Pulling the rug out at the end of the game with some kind of twist ending that tells you "Hey, you remember all those dudes we told you to kill? Well they were the good guys and you were a huge bastard for killing them. Ha. Ha. Ha." is just a cop out.
Yeah; also, from a cinematic analysis, "shock" doesn't mean much to an audience. It doesn't give the audience a chance to understand what happened.
There was a board game that got linked here a while back, and at the end of the game the players were told that they had actually been playing Nazis and they had been strategically loading jews onto trains or something. That sort of stuff is just cheap. Players are given a victory condition, and meeting those conditions are the only reason the game is being played. It's getting to those conditions that is either fun or not fun. The goal is entirely moot.
Yeah. Don't be sneaky, make it explicit. Call the game "Jew Train." Or "Fag Train." Or "Jew Fag Slav Gypsy Undesirable X Y Z Whatever Train." If you want to have a more exciting life as a game developer, do something to piss the Muslims off. Then you can have a fatwah and fear for your life. If you don't think there's any morality, all you have to do is piss off a sufficiently large group of real world people who do think there's such a thing as morality.
Morality = guilt. You have to make a player feel guilty about doing something.
So let's say you write the best torture simulator ever. Torture humans, torture animals. Gee what happens when people go out and start torturing people's dogs for real? Were you moral to write the game? Why is the
player supposed to feel guilty about it? You the game designer are culpable for the entire game universe.

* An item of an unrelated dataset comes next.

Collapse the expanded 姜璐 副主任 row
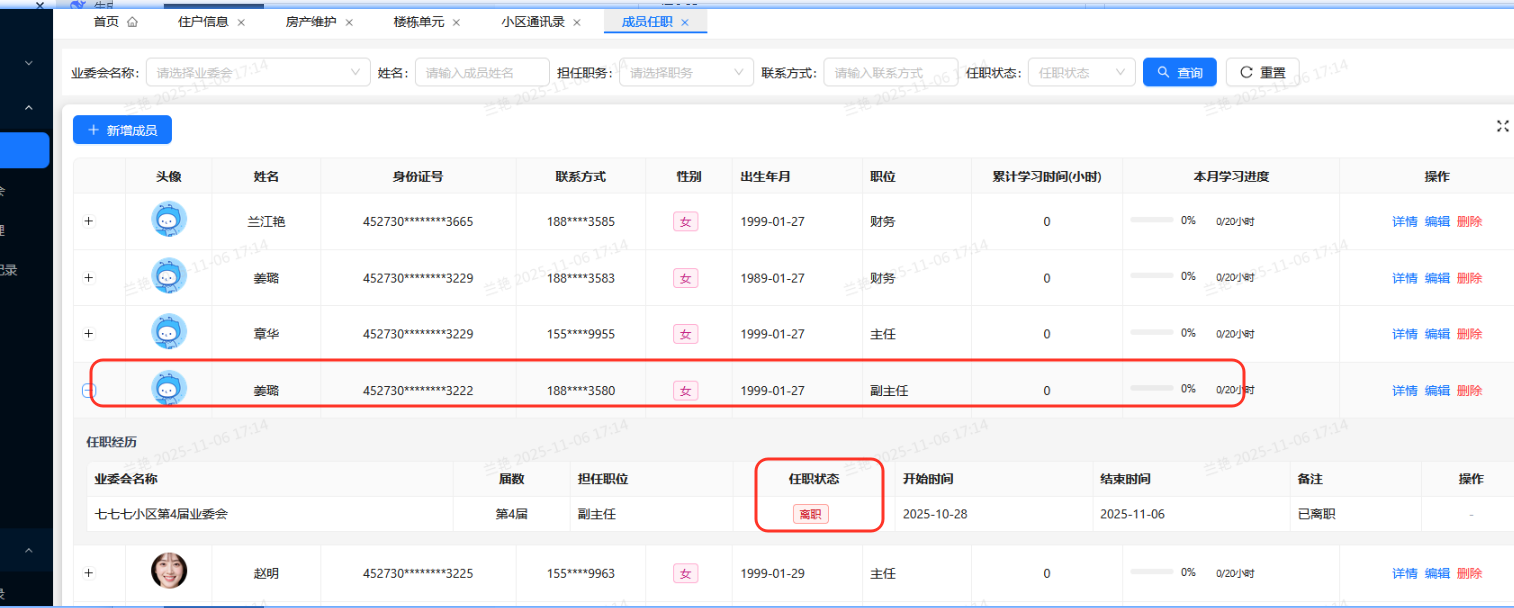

Let's say the whole game is about crimes against women. Beat 'em, rape 'em, and snuff 'em. I don't mean as a diversion when you're supposed to be doing something else, like in the GTA games. I mean, the only point of the game is to beat, rape, and kill women. Whole football fields full of 'em, as fast as you can, to rack up the most points. Some countries surely have laws against this sort of thing. In the USA it may be protected on First Amendment grounds, although maybe hate crime laws would apply, I don't know. The public reaction would certainly be ferocious.
You the game designer are culpable here. You can talk about moral relativism and "games don't matter," but all you have to do to make it matter, is to try hard enough to attach it to reality. Then people picket you, sue you, jail you, or worse, kill you.